Два центральных свода галереи, высокие, словно купола собора, отделялись друг от друга мощными колоннами. Небольшие окошки, размещенные в противоположных концах и застекленные мутными стеклами, давали скудный свет, отчего в галерее всегда властвовал сумрак. Среди многочисленных судейских в черном платье мелькали пестрые костюмы жалобщиков и зевак.
Путь в галерею лежал по широкому коридору, названному галереей Галантерейщиков, ибо там располагались торговцы галантерейным товаром.
По сути дела, Дворец правосудия исполнял также функции огромного рынка, где были представлены в основном два вида лавок: галантерейные и книжные. Басонная и галантерейная торговля по обороту занимали первое место. Дело в том, что всем магистратам и служащим суда было предписано носить черное платье не только при исполнении служебных обязанностей, но и дома.

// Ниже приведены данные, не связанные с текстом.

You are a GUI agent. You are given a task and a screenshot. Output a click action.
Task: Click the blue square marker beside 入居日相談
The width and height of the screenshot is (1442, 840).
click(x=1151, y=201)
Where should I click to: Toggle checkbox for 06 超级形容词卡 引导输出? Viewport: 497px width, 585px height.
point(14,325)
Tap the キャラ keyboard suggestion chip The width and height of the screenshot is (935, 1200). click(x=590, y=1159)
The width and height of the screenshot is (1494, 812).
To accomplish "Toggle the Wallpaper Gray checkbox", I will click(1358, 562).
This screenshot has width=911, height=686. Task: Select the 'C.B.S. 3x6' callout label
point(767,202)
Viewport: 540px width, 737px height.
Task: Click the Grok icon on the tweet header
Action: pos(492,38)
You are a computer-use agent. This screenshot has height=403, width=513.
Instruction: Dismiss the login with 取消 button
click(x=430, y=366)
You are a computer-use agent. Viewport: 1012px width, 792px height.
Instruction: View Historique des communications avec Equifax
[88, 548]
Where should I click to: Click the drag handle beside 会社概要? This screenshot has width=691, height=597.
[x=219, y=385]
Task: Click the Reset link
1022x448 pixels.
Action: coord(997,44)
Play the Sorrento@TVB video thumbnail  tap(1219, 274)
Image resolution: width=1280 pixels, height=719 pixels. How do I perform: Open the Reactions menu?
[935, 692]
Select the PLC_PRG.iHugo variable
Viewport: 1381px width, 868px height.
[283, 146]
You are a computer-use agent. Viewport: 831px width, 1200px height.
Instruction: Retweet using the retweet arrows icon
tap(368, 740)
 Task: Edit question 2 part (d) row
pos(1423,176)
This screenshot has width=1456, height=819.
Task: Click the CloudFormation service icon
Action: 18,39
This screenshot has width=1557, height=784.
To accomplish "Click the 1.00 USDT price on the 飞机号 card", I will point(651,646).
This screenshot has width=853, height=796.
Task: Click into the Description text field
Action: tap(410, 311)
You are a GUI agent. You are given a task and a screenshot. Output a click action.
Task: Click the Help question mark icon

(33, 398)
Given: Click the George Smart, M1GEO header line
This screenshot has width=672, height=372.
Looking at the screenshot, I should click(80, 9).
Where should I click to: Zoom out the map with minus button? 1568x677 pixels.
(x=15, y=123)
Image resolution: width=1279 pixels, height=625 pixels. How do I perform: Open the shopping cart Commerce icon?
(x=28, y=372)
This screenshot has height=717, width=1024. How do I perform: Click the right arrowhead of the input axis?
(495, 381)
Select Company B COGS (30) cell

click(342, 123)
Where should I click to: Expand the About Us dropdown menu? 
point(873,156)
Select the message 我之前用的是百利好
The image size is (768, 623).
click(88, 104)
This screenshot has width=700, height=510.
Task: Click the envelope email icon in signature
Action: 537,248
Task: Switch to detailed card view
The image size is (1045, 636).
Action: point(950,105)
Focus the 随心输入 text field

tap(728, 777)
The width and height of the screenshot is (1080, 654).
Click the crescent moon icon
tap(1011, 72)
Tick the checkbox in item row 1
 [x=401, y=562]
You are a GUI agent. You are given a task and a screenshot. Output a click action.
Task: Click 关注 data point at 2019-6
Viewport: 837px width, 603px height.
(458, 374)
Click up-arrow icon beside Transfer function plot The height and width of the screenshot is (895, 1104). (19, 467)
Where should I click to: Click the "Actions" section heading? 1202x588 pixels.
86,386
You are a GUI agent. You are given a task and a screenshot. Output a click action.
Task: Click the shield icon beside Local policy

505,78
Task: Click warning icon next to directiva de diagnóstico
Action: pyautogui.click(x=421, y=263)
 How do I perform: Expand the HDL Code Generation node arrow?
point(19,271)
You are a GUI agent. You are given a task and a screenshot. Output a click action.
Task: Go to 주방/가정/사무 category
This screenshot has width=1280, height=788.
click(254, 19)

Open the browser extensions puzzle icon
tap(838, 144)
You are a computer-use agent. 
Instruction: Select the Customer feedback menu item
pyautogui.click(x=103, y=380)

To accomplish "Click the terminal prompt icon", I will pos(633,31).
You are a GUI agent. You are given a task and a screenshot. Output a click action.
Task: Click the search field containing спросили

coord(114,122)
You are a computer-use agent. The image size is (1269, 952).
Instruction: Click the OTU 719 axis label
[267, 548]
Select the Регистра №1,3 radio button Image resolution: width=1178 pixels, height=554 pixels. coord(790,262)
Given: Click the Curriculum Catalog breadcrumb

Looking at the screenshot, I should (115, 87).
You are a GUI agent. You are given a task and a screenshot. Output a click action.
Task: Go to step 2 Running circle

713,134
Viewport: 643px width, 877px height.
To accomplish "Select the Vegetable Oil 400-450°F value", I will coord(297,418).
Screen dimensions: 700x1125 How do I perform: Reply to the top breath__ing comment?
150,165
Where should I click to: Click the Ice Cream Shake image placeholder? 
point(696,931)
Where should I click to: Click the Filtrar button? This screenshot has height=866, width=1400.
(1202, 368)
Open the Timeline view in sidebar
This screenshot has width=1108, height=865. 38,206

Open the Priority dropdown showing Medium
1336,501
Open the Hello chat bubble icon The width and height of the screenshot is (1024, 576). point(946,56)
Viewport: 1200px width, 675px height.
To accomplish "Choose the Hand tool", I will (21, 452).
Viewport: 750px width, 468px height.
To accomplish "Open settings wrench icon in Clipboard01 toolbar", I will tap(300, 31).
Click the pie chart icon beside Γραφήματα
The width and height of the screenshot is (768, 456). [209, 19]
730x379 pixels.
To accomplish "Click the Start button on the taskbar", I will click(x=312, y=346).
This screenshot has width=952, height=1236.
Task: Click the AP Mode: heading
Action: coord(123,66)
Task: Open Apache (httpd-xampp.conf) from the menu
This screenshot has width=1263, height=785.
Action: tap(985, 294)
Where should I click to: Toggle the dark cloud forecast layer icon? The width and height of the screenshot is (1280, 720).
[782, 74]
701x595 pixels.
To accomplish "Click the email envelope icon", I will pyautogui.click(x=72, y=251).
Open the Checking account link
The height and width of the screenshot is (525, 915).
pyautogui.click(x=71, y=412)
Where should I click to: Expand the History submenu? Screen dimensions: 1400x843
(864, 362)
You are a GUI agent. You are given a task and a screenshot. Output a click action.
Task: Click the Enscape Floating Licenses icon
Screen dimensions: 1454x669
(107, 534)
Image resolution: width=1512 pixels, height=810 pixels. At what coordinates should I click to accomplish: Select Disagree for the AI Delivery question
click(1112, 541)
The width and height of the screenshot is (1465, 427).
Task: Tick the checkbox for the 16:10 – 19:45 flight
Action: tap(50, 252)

В строгом, застегнутом наглухо платье в конторах, дома в платье попроще, но с неизменным белым воротником, магистраты, выходя на улицу, в любую погоду надевали черный плащ.
Поэтому постановлением короля, принятым в 1406 году, разрешено было открыть во Дворце правосудия лавочки, торговавшие черной одеждой и шапочками для судейских. Но мало-помалу лавочники стали привозить товары для прекрасного пола — жен, дочерей и любовниц судейских. К одежде прибавились украшения и безделушки из золота, а также веера и домашние туфли. Вскоре пошел слух, что хорошие домашние туфли можно купить только во Дворце правосудия!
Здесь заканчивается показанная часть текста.